À Antananarivo, la justice intensifie la lutte contre la corruption. Le pôle anti-corruption a ordonné l’incarcération de six personnes. Elles sont accusées de détournement de fonds au sein du Fonds souverain malagasy (FSM). Ce FSM est une structure clé. Il est destiné à financer des projets de développement.
L’enquête a été ouverte après une plainte de la présidence, le 20 mars. Elle a révélé des irrégularités majeures dans la gestion des fonds. Les magistrats évoquent un contournement systématique des procédures. Ce système a permis de détourner environ 19,4 milliards d’ariary. Cela représente plus de 4 millions d’euros. Ce montant correspond presque aux sommes soupçonnées d’avoir servi à financer un projet de déstabilisation du pouvoir.
La ministre de la Justice, Fanirisoa Ernaivo, établit un lien direct. Ce scandale financier serait lié à un complot présumé. Ce complot viserait le président de la Refondation, Michaël Randrianirina.

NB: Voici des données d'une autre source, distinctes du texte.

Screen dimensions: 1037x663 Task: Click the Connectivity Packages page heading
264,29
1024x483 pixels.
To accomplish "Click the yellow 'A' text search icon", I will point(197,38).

Au cœur de l’affaire figure un général à la retraite, Jean Alfred Rakotomaronirina. Il est l’ancien directeur du FSM. Il est accusé d’avoir orchestré ces opérations. Au total, 13 personnes sont poursuivies. Parmi elles, 11 sont déjà détenues. Cette affaire illustre une inquiétante imbrication. Corruption et instabilité politique se mêlent à Madagascar.